Anyway. Earlier in 79/80, It’s Different for Girls, and Is She Really Going Out With Him?. These merge into one another in my head. Partly because, well , they do sound the same (they do!), but also because they are in a particularly malleable bit of my memory (someone find me a JJ megamix plz!). The late 70s was the environment that formed my own pre-teen musical tastes, and they were part of the furniture. Everyone knew these songs. Well in the UK – IDfG didn’t chart or wasn’t released in the US despite being his (still) highest charting single in the UK. Shame.

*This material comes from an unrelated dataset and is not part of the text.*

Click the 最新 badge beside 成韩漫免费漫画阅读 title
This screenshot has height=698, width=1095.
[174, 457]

These two songs have a similar tone too — a ‘reportage’ sense of conversation. Something that seems prototypical of my favourite sort of indie — mid 80s shambolic uk guitar indie. “Relationship” conversations overheard/reported or from a dissociated 1st person is key to the songs of David Gedge for one. There is a strong “IT’S NOT FAIR” sulky injustice in common too.

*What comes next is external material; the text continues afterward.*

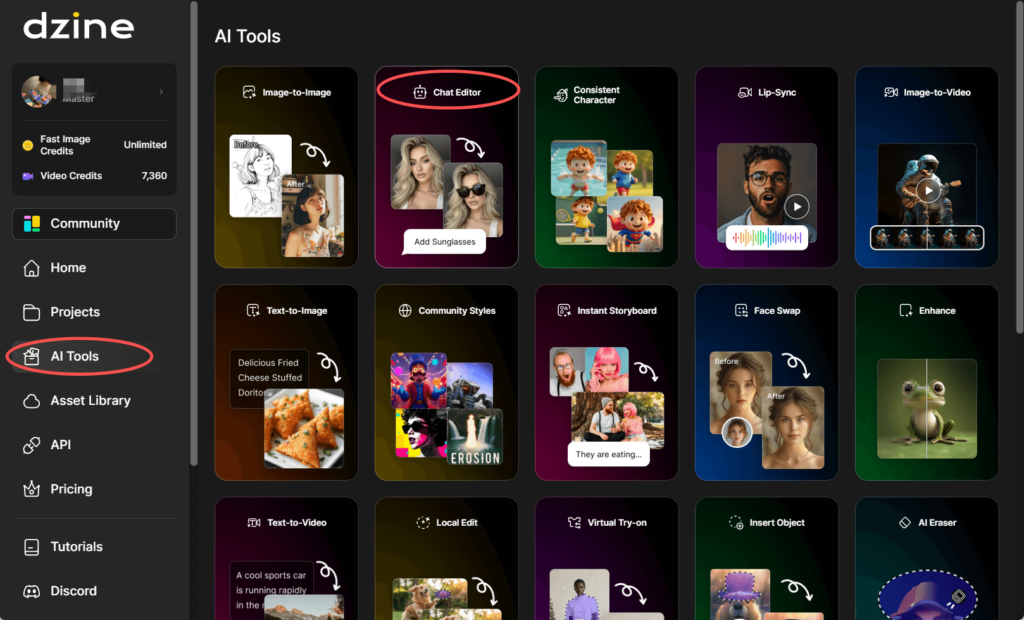Click the Discord icon in the sidebar

point(77,591)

Though ISRGOWH? is clearly a ‘what a bitch!’ conversation between Joe and his gang of mates (in which you are included), IDfG is more ambiguous and more generous to the ladies. It’s not certain how the narrator relates to the people in the song — he could be repeating what he overheard at a bus shelter, or he could be, more conventionally, the bloke in the story. But then that story is non too clear either:

“Don’t you know that it’s different for girls!? [sez lady presumably] You’re all the same”

Women, eh? Bless them. It’s as if they were, i don’t know, from another planet or something — as if Men were from Ceti Alpha Six, and Women were from Ceti Alpha Five. And guess what? THIS is Ceti Alpha Five! Because a close look at the verses can seem to imply a reversal of stereotypes — that it’s the girl here who is just out for no-strings ‘fooling around’. Or, looked at another way, perhaps she’s saying she just wants to be friends. WHO CAN BLOODY TELL WITH WOMEN?

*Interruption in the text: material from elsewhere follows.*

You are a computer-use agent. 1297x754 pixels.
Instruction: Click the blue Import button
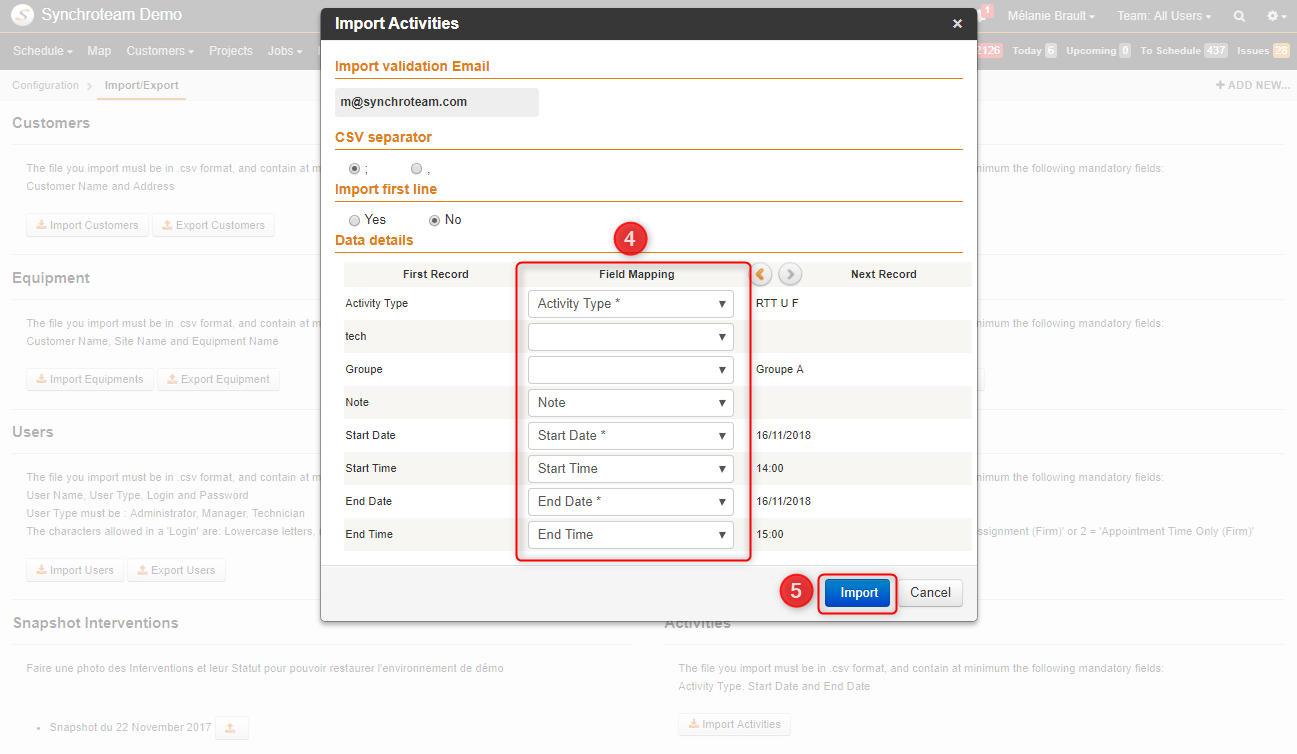click(x=859, y=593)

And perhaps that’s also the point. Negotiations are fraught when you don’t speak the same language. (Just like that episode of Star Trek where Picard… why do i keep coming back to star trek??) And because the title is one of those unreasonable trump-card lines to which there is no comeback, it’s a win-win — the boys get to sulk (yay, so indie) and the girls get to feel good (yay, so empowered).


†Unclear as it is, the story here has little in common with the film of the same name — Tony ‘TV drama’ Marchant’s transgender rom-com. You ‘eard. Being generous you could draw a gender role-reversal parallel. I don’t want to know about Jo Brand’s book of the same name. But the wide appropriation of the phrase in titles and headlines does make me wonder if JJ was the first to the presses of popular culture with it.